**WHAT YOU HAVE TO DO**
Give the listing below as a Markdown table with two columns, Row and Text, numbering each line that isn't blank. Leave the pictures out.

**EXCERPTED DATA**

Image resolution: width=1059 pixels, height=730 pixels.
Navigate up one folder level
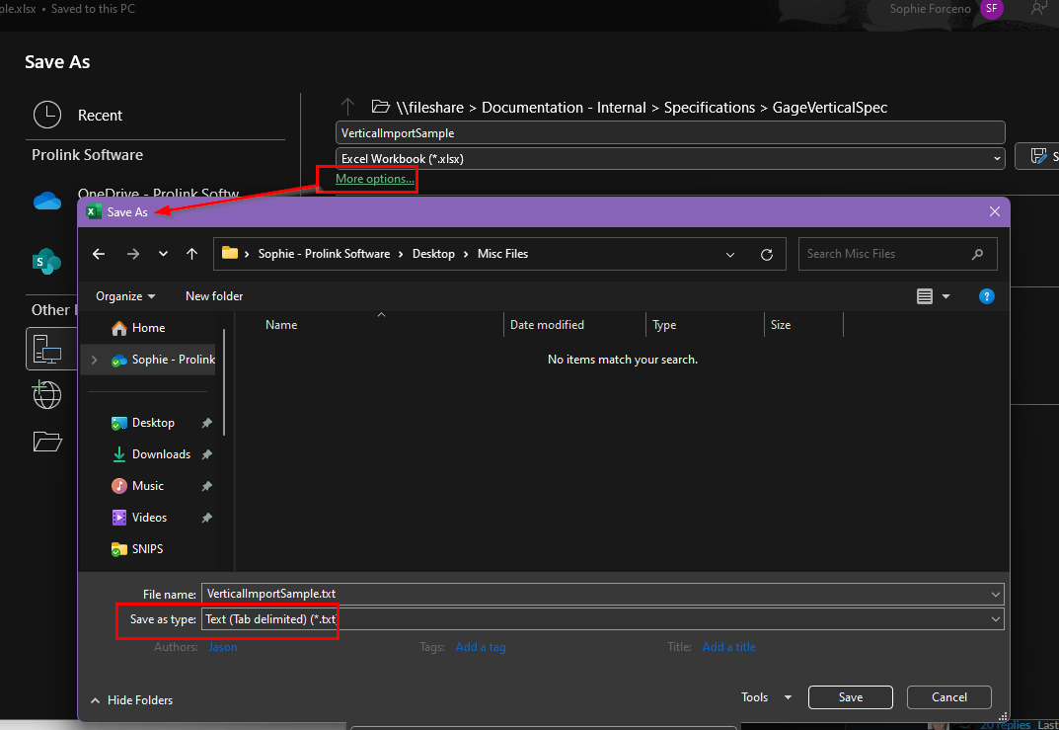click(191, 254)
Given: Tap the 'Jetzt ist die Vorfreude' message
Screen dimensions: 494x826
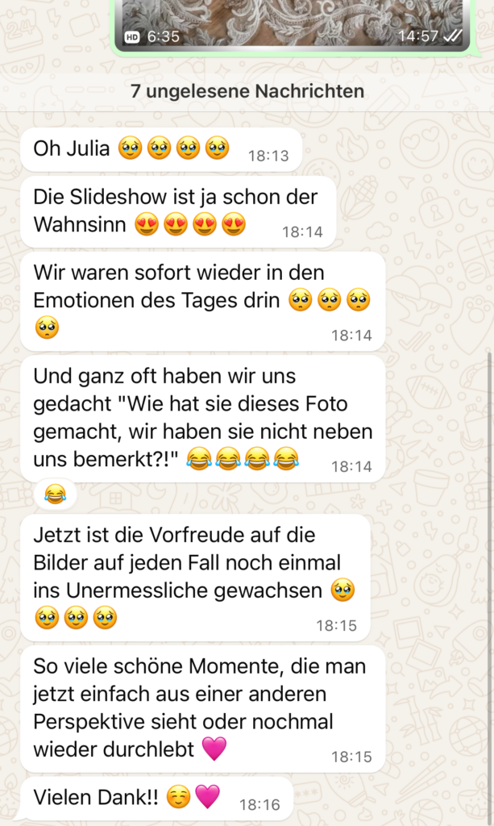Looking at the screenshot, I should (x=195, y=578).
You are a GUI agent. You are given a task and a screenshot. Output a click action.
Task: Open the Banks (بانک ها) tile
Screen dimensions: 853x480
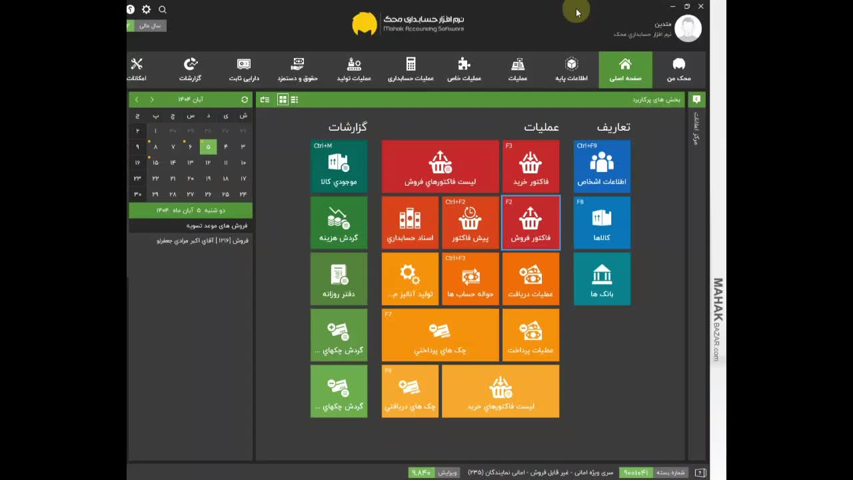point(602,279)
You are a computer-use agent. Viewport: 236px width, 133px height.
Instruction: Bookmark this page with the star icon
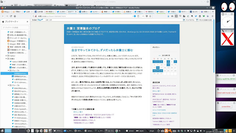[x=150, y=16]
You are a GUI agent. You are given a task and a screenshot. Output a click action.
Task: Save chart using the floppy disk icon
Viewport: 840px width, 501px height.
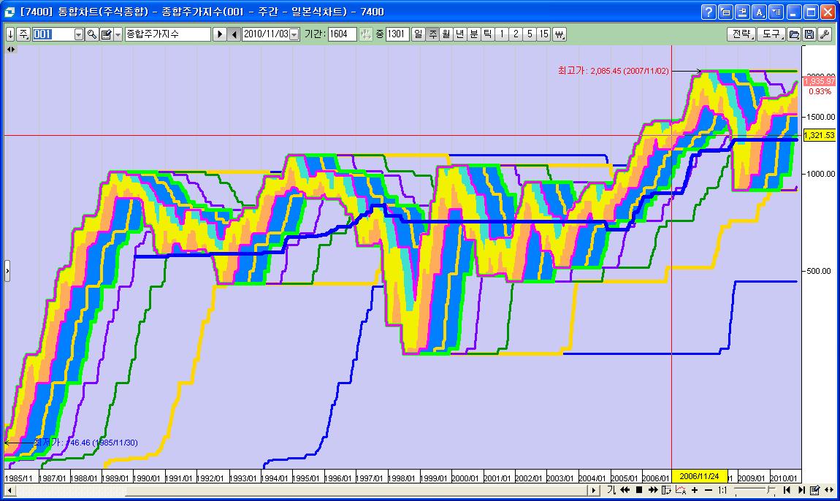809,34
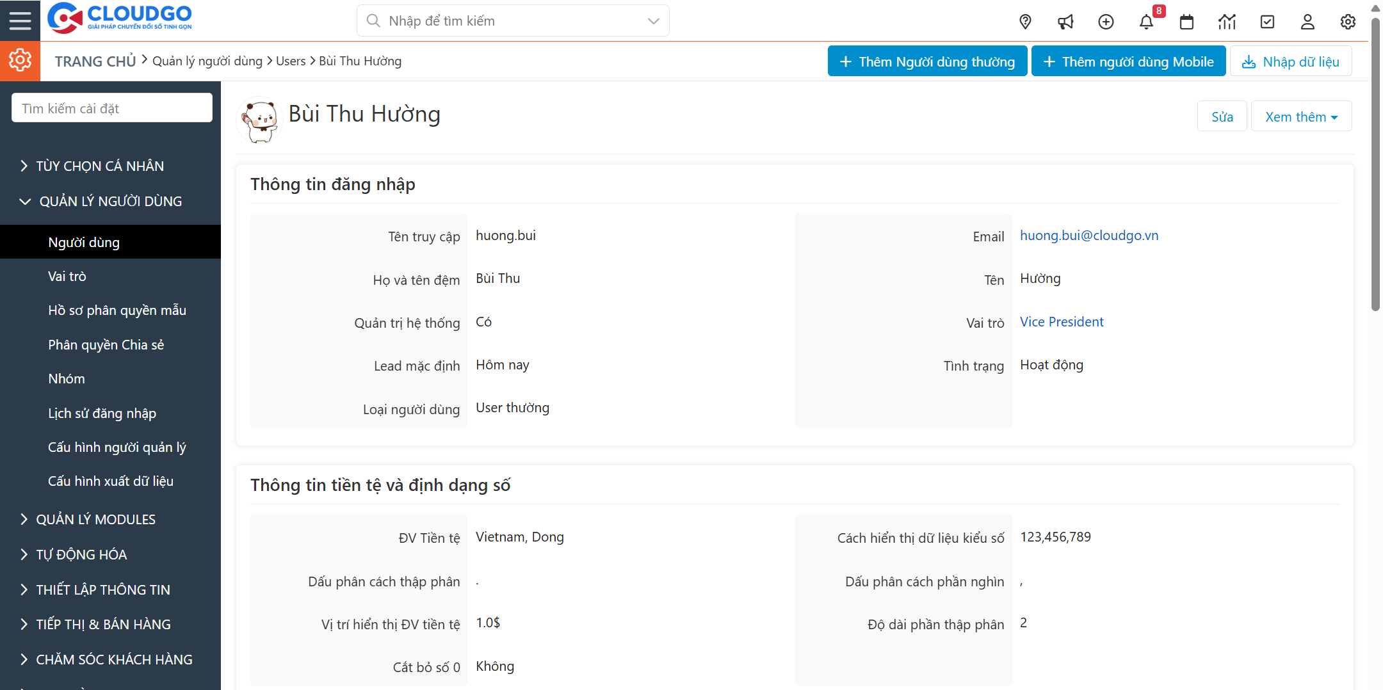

**RESULT BELOW**
| Row | Text |
|---|---|
| 1 | Image resolution: width=1059 pixels, height=730 pixels. |
| 2 | Navigate up one folder level |
| 3 | click(191, 254) |
| 4 | Given: Tap the 'Jetzt ist die Vorfreude' message |
| 5 | Screen dimensions: 494x826 |
| 6 | Looking at the screenshot, I should (x=195, y=578). |
| 7 | You are a GUI agent. You are given a task and a screenshot. Output a click action. |
| 8 | Task: Open the Banks (بانک ها) tile |
| 9 | Screen dimensions: 853x480 |
| 10 | point(602,279) |
| 11 | You are a computer-use agent. Viewport: 236px width, 133px height. |
| 12 | Instruction: Bookmark this page with the star icon |
| 13 | [x=150, y=16] |
| 14 | You are a GUI agent. You are given a task and a screenshot. Output a click action. |
| 15 | Task: Save chart using the floppy disk icon |
| 16 | Viewport: 840px width, 501px height. |
| 17 | 809,34 |